BTC Whales Accumulation Spree
Bitcoin whales have been on an accumulation spree, amassing over $12.85 billion worth of the flagship cryptocurrency since January 2024. This accumulation follows a backdrop of dwindling retail participation in the crypto market, as evidenced by a notable decline in new Bitcoin addresses.
Consequently, their actions have propelled Bitcoin’s value to recent highs, challenging the prevailing narrative that institutional demand alone is responsible for the digital asset’s price rise. While institutional interest, particularly in Bitcoin ETFs, has been on the rise, the latest insights from Santiment suggest that whales also exert significant influence over BTC’s market dynamics.
A recent report from the crypto analytics platform highlights a surge in whale activity, with the most recent five-day period witnessing the highest level of transactions not seen since June 2022.
Retail Participation Wanes
Meanwhile, retail investors appear to have taken a backseat, with Glassnode data revealing a marked decline in the creation of new Bitcoin addresses. This trend has cast a shadow of uncertainty over the short-term trajectory of Bitcoin’s price.
The Relative Strength Index (RSI) has retreated from its initial overbought territory, signaling waning buying pressure. At the same time, the Chaikin Money Flow (CMF) indicates a slowdown in accumulation, foreshadowing a period of consolidation. Nonetheless, a failure to sustain momentum could see BTC’s price retrace toward the critical support level at $49.9K.
Bitcoin Mining Difficulty Surpasses 80 Trillion Mark
Meanwhile, the Bitcoin mining difficulty has surged past the 80 trillion mark, signaling the increasing competition within the mining ecosystem. On-chain data shows that the network’s hash rate has reached 562.81 exahashes per second (EH/s), accompanied by a record-breaking mining difficulty of 81.73 trillion.
With Bitcoin’s proof-of-work system, higher difficulty levels translate to miners needing more computational resources and energy to mine new blocks successfully. It is worth noting that the Bitcoin mining difficulty level has more than doubled in the past year alone.
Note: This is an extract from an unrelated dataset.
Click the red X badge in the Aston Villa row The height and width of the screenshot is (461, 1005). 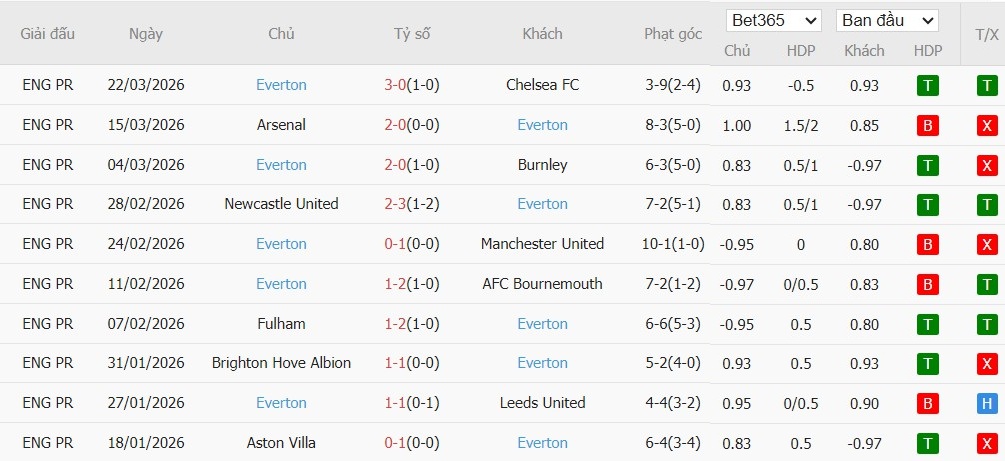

At its automated readjustment on February 15, Bitcoin mining difficulty increased by an estimated 6%, surpassing the 80-trillion threshold for the first time in history. This surge in mining difficulty comes amidst heightened expectations from the upcoming Bitcoin halving, scheduled to take place in late April.
Bitcoin Hash Rate Faces Significant Drop As Halving Looms – Galaxy Digital Report
As the halving approaches, Galaxy Digital analysts predict that a significant portion of Bitcoin’s current hash rate could go offline as less efficient miners find it increasingly challenging to cover operational costs. With the halving set to slash block rewards in half, concerns arise over the viability of older mining rigs.
The analysts estimate that 15-20% of the network’s hash rate could go offline, primarily from aging ASIC models. While more efficient and newer models like the Antminer S19 and S19J Pro could weather the storm, they could struggle with higher operational costs.